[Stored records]

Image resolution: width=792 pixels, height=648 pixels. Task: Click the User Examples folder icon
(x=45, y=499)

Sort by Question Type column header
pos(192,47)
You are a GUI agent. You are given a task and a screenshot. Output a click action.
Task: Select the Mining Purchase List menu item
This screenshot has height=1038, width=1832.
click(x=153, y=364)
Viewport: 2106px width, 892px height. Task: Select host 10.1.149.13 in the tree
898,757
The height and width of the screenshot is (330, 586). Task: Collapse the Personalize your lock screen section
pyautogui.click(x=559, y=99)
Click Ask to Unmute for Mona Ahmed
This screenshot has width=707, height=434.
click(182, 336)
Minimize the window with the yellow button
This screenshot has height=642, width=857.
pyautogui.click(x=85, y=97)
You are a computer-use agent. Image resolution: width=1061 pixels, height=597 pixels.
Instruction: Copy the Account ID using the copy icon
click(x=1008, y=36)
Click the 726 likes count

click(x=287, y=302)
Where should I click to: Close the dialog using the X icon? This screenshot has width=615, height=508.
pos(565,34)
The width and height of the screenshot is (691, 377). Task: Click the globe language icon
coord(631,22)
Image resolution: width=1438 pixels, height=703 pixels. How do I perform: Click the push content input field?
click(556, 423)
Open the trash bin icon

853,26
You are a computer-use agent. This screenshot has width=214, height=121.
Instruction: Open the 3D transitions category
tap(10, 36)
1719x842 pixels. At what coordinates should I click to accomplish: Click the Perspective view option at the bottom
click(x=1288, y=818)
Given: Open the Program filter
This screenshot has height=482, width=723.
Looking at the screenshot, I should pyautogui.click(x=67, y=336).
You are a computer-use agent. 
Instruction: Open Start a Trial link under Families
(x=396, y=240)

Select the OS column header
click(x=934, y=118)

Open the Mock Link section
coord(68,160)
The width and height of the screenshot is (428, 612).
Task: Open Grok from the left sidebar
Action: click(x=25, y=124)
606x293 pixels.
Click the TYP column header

▶ EXERCISE PROMPT
Convert the material above into a Markdown table with two columns, Row and Line. Give each non-blank line its own row, numbered in order, and leave out the blank lines.

▶ WORKED SOLUTION
| Row | Line |
|---|---|
| 1 | Image resolution: width=792 pixels, height=648 pixels. Task: Click the User Examples folder icon |
| 2 | (x=45, y=499) |
| 3 | Sort by Question Type column header |
| 4 | pos(192,47) |
| 5 | You are a GUI agent. You are given a task and a screenshot. Output a click action. |
| 6 | Task: Select the Mining Purchase List menu item |
| 7 | This screenshot has height=1038, width=1832. |
| 8 | click(x=153, y=364) |
| 9 | Viewport: 2106px width, 892px height. Task: Select host 10.1.149.13 in the tree |
| 10 | 898,757 |
| 11 | The height and width of the screenshot is (330, 586). Task: Collapse the Personalize your lock screen section |
| 12 | pyautogui.click(x=559, y=99) |
| 13 | Click Ask to Unmute for Mona Ahmed |
| 14 | This screenshot has width=707, height=434. |
| 15 | click(182, 336) |
| 16 | Minimize the window with the yellow button |
| 17 | This screenshot has height=642, width=857. |
| 18 | pyautogui.click(x=85, y=97) |
| 19 | You are a computer-use agent. Image resolution: width=1061 pixels, height=597 pixels. |
| 20 | Instruction: Copy the Account ID using the copy icon |
| 21 | click(x=1008, y=36) |
| 22 | Click the 726 likes count |
| 23 | click(x=287, y=302) |
| 24 | Where should I click to: Close the dialog using the X icon? This screenshot has width=615, height=508. |
| 25 | pos(565,34) |
| 26 | The width and height of the screenshot is (691, 377). Task: Click the globe language icon |
| 27 | coord(631,22) |
| 28 | Image resolution: width=1438 pixels, height=703 pixels. How do I perform: Click the push content input field? |
| 29 | click(556, 423) |
| 30 | Open the trash bin icon |
| 31 | 853,26 |
| 32 | You are a computer-use agent. This screenshot has width=214, height=121. |
| 33 | Instruction: Open the 3D transitions category |
| 34 | tap(10, 36) |
| 35 | 1719x842 pixels. At what coordinates should I click to accomplish: Click the Perspective view option at the bottom |
| 36 | click(x=1288, y=818) |
| 37 | Given: Open the Program filter |
| 38 | This screenshot has height=482, width=723. |
| 39 | Looking at the screenshot, I should pyautogui.click(x=67, y=336). |
| 40 | You are a computer-use agent.  |
| 41 | Instruction: Open Start a Trial link under Families |
| 42 | (x=396, y=240) |
| 43 | Select the OS column header |
| 44 | click(x=934, y=118) |
| 45 | Open the Mock Link section |
| 46 | coord(68,160) |
| 47 | The width and height of the screenshot is (428, 612). |
| 48 | Task: Open Grok from the left sidebar |
| 49 | Action: click(x=25, y=124) |
| 50 | 606x293 pixels. |
| 51 | Click the TYP column header |